Lo sciopero è un diritto costituzionale. Non risulta che possa essere sospeso per opportunità, pur potendosi vantare, durante questa emergenza coronavirus, una sospensione (temporanea) di alcuni diritti: ma per eccezionalità. Lo sciopero il lavoratore lo 'paga' di tasca sua, con una sottrazione dallo stipendio ovvero con un “piccolo sacrificio economico”. Quindi, paradossalmente libera risorse. Magari se fossero in tanti a scioperare e si potessero destinare i risparmi dello Stato-datore a chi ne ha bisogno....

Lo sciopero è una forma di protesta impopolare, ma solo quando a essa ricorrono le categorie dei furbetti del cartellino o dei passacarte o dei nullafacenti, insomma quella sacca di non resistenti abbonata mensilmente al vitalizio. Non lo è quando le rivendicazioni (lavoro e salario) provengono da altre categorie, come quelle sanitarie ad esempio: guai a dir parola fuori posto di questi tempi.

Lo sciopero infastidisce il cittadino, incattivito dal romanzo popolare sui 'garantiti' scritto dalla politica e dai cattivi esempi (che risaltano sulle buone prassi, ovviamente).
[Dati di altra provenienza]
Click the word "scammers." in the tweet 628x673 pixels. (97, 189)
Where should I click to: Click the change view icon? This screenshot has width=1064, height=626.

Lo sciopero dei dipendenti pubblici del 9 dicembre - che non recherà alcun disagio,come è comprensibile (per via delle limitazioni Covid e della trasformazione diffusa delle modalità di un lavoro che invade case e tempo) - ormai è contro ogni buon senso, quello però dettato dal moralismo della pandemia: un buon motivo per non caricare sulle spalle (solo) dei dipendenti pubblici i mali del Paese, per sfidare i luoghi comuni, per non restare prigionieri di sensi di colpa indotti, per muoversi a testa alta sopra la linea del mare di fango che – sempre e comunque – tenta di sommergere il comparto, grazie alle analisi degli esperti sulle lotte altrui, alle severità a senso unico dei politici, ai pregiudizi dell'opinione pubblica.